• **Tarea 1**
Repite sin ningún cambio el pasaje sobre la librería de Shubra, empezando por "Si me hubiera" y siguiendo hasta "de la librería.".
• **Tarea 2**
Prosigue el relato sobre la visita a la librería de Shubra a partir de su última oración.

[Fragmento de texto]

Así fue como entré, por primera vez solo y por mi libre voluntad, en un “establecimiento” cristiano, aunque ya había acompañado a mi madre a la iglesia para presenciar el matrimonio de una de sus amigas cristianas. En esta ocasión se trataba de la Librería de la Biblia de Shubra, uno de los barrios de El Cairo donde residen muchísimos cristianos. Entrar en la librería exigía un gran valor.

Si me hubiera visto alguien de mi familia, o algún vecino, me habrían sometido a una larga investigación. Sabía de antemano que “la búsqueda de detalles sobre las historias de los profetas” no sería una excusa aceptable y que así quizá recibiría una cantidad aún mayor de sarcasmo y sermones morales. Existía además el riesgo de que los encargados de la librería descubrieran que yo era musulmán, en cuyo caso me habría tocado en suerte la expulsión del negocio para demostrar a todos –y especialmente a las fuerzas de seguridad nacional– que allí no se admitía la venta de libros cristianos a hijos de musulmanes. De hecho, algunos podrían considerarlo como una actividad misionera que podría llegar a suponer el cierre de la librería.

[/Fragmento de texto]
[Datos mostrados]

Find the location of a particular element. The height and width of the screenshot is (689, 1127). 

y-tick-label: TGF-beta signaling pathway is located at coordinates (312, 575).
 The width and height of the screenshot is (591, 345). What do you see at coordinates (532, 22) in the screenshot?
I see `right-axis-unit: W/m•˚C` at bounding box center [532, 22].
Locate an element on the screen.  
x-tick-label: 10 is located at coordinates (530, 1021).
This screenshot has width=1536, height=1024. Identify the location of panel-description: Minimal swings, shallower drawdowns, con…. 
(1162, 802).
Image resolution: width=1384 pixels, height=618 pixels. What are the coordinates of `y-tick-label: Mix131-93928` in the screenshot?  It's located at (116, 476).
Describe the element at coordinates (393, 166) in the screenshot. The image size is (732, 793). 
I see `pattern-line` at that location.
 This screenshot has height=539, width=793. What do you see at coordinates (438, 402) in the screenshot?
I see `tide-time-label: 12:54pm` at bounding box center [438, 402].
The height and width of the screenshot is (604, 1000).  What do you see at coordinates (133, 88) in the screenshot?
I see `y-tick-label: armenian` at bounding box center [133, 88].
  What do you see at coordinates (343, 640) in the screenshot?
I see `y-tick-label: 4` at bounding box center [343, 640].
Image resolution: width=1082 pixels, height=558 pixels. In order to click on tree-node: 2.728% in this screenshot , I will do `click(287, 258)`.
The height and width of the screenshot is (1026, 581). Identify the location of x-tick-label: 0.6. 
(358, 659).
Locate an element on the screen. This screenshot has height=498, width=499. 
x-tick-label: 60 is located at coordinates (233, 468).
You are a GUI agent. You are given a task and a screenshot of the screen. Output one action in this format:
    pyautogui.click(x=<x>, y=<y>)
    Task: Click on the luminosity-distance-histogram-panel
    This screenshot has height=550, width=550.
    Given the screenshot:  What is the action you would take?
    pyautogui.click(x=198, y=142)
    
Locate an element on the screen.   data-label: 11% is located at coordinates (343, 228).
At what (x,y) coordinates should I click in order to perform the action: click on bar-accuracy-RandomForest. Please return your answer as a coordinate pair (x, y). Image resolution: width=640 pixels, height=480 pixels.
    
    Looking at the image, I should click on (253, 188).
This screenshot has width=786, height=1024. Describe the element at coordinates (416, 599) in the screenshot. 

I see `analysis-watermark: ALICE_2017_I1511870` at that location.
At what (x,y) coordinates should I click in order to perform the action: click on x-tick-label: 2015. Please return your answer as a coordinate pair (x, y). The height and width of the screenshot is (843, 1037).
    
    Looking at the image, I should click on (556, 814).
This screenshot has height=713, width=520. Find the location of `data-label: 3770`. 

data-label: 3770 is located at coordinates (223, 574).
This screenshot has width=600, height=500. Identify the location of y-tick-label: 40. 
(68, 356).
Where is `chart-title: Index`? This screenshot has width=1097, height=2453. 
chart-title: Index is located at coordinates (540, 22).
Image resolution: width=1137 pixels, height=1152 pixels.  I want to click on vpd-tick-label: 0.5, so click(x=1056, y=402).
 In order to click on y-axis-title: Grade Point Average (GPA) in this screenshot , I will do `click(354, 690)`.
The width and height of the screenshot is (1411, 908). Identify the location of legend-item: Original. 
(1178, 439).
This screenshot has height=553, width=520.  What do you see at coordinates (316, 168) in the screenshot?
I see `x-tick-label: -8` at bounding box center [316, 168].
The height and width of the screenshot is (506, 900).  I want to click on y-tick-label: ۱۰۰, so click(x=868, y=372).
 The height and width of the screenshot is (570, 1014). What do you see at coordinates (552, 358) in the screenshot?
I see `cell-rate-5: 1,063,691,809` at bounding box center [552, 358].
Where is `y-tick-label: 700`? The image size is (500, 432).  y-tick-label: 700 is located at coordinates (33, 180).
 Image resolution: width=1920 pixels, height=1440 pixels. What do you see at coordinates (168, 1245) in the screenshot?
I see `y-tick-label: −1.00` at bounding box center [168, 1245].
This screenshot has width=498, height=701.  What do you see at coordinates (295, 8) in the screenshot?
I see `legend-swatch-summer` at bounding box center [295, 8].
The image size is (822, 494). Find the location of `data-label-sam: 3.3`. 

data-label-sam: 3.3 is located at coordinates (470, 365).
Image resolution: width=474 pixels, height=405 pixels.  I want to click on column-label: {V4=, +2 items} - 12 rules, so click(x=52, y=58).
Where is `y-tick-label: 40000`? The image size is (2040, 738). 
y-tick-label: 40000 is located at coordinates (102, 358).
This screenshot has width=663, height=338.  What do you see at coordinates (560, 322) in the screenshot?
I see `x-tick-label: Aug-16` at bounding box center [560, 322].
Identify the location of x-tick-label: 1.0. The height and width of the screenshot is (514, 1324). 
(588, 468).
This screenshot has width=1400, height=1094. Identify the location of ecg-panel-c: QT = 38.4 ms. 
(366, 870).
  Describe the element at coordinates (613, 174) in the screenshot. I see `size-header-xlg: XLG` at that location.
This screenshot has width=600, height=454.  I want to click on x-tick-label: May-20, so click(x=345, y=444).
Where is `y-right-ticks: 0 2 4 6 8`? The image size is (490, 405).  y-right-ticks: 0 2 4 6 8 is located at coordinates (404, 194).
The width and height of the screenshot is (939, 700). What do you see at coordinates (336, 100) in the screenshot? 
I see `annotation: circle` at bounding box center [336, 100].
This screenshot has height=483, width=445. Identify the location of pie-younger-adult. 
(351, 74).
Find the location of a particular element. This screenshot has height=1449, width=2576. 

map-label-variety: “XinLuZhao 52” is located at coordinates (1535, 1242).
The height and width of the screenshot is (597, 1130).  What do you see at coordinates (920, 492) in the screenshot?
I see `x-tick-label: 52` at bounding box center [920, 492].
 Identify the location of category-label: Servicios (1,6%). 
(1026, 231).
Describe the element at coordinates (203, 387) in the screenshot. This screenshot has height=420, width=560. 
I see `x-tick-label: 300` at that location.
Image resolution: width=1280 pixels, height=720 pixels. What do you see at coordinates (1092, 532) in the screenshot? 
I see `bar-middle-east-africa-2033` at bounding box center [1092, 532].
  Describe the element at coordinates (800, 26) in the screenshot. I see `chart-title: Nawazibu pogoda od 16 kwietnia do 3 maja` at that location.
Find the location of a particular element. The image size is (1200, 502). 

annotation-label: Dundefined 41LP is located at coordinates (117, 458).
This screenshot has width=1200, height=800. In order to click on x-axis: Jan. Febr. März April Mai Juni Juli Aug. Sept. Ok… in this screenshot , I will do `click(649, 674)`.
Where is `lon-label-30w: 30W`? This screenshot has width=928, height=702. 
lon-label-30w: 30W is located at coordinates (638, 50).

[/Datos mostrados]

• **Respuesta 1**
Si me hubiera visto alguien de mi familia, o algún vecino, me habrían sometido a una larga investigación. Sabía de antemano que “la búsqueda de detalles sobre las historias de los profetas” no sería una excusa aceptable y que así quizá recibiría una cantidad aún mayor de sarcasmo y sermones morales. Existía además el riesgo de que los encargados de la librería descubrieran que yo era musulmán, en cuyo caso me habría tocado en suerte la expulsión del negocio para demostrar a todos –y especialmente a las fuerzas de seguridad nacional– que allí no se admitía la venta de libros cristianos a hijos de musulmanes. De hecho, algunos podrían considerarlo como una actividad misionera que podría llegar a suponer el cierre de la librería.

• **Respuesta 2**
Nadie se dirigió a mí mientras estaba parado ante una estantería llena de ediciones y traducciones diversas de la Biblia. Elegí la de la editorial Dar al-Mashreq, editada por primera vez en 1881 a cargo del sheij Ibrahim al-Yaziji, gran literato árabe. Pagué el libro con el poquísimo dinero que llevaba, y salí casi volando de felicidad. No conseguía dejar de leer y, aunque no entendía muchas cosas porque el libro estaba escrito en la lengua del siglo XIX, sentía una felicidad infantil. Leía todo el tiempo, hasta en la escuela, en el intervalo entre una clase y otra, cuando un día me sorprendió un compañero cristiano que me arrancó violentamente el libro de las manos y me dijo enfadado: “¿Por qué lees nuestro libro?”. Le respondí: “Este libro es mío, ¡lo he pagado yo!”. Intenté recuperarlo pero él me tiró al suelo. Inmediatamente la clase se dividió entre musulmanes y cristianos y empezó una pelea. Acabó conmigo y mi colega cristiano acusados de fomentar el conflicto religioso. El director de la escuela, al escuchar los detalles de lo sucedido, ordenó al alumno cristiano volver a clase. Cuando se hubo ido, me dijo: “¡¿Por qué lees el libro de esos descreídos?!”. Me echó de clase una semana por haber leído la Biblia.

Mi compañero cristiano formaba parte de una asociación eclesiástica en cuya revista, veinte años después, leí el artículo de un sacerdote que aconsejaba la repetición del bautismo a los cristianos que hubieran recibido una transfusión de sangre después de un accidente ¡porque esa sangre podría haber pertenecido a un musulmán!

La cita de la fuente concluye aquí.